Além do alerta para o problema, a palestrante falou também sobre as formas de minorar a questão emocional. “Estar perto de pessoas positivas e que acreditem em seu potencial é uma das formas de minimizar o problema e nesse quesito, a presença do técnico é muito importante, porque ele pode ser um grande aliado do atleta em busca de resultados positivos. Além disso, o redescobrimento, a confiança em si mesmo são as armas para que haja mais segurança na prática de qualquer atividade esportiva, e isso deve ser trabalhado constantemente, mas sem exageros. Essa palestra contribui bastante para essa aceitação e espero que aqui, isso seja bem absorvido”, disse.

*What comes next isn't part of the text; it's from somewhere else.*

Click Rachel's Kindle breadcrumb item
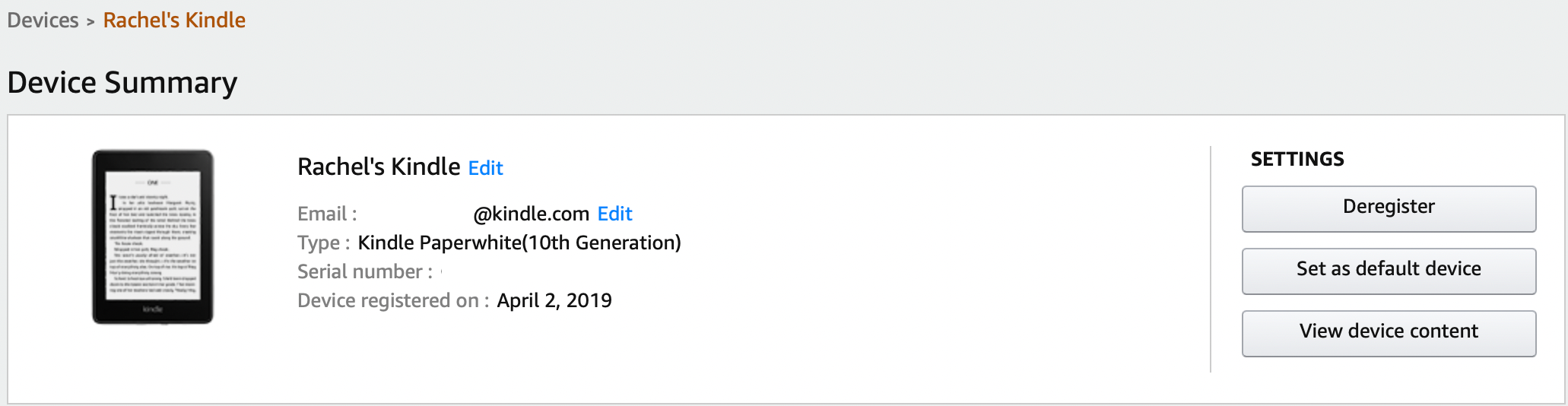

Controle – Técnico de alto rendimento do CTARA na modalidade judô, Gláucio Mendonça afirma que hoje, um dos grandes problemas da seleção amazonense é o sentimento de inferioridade diante dos grandes centros e isso acaba afetando o desempenho da equipe. A palestra nos prepara para situações que envolvem não apenas o adversário, mas serve de exemplo a nós mesmos. “Essa palestra vem trazer dinâmicas e exercícios que podem auxiliar o atleta a atingir sua performance máxima e vencer esse paradigma entre as regiões Norte, Sudeste e Sul. Vale lembrar que nas lutas, o risco de lesão é maior e isso aumenta a ansiedade. No judô, há um ditado que diz que a única vitória que perdura é a que tivemos sobre a nossa propria ignorância, então, precisamos nos conhecer e nos dominar, antes de querer vencer nosso oponente, e isso é uma forma de nos manter tranquilos diante de nós mesmos e de nossa ansiedade enquanto atletas”, concluiu.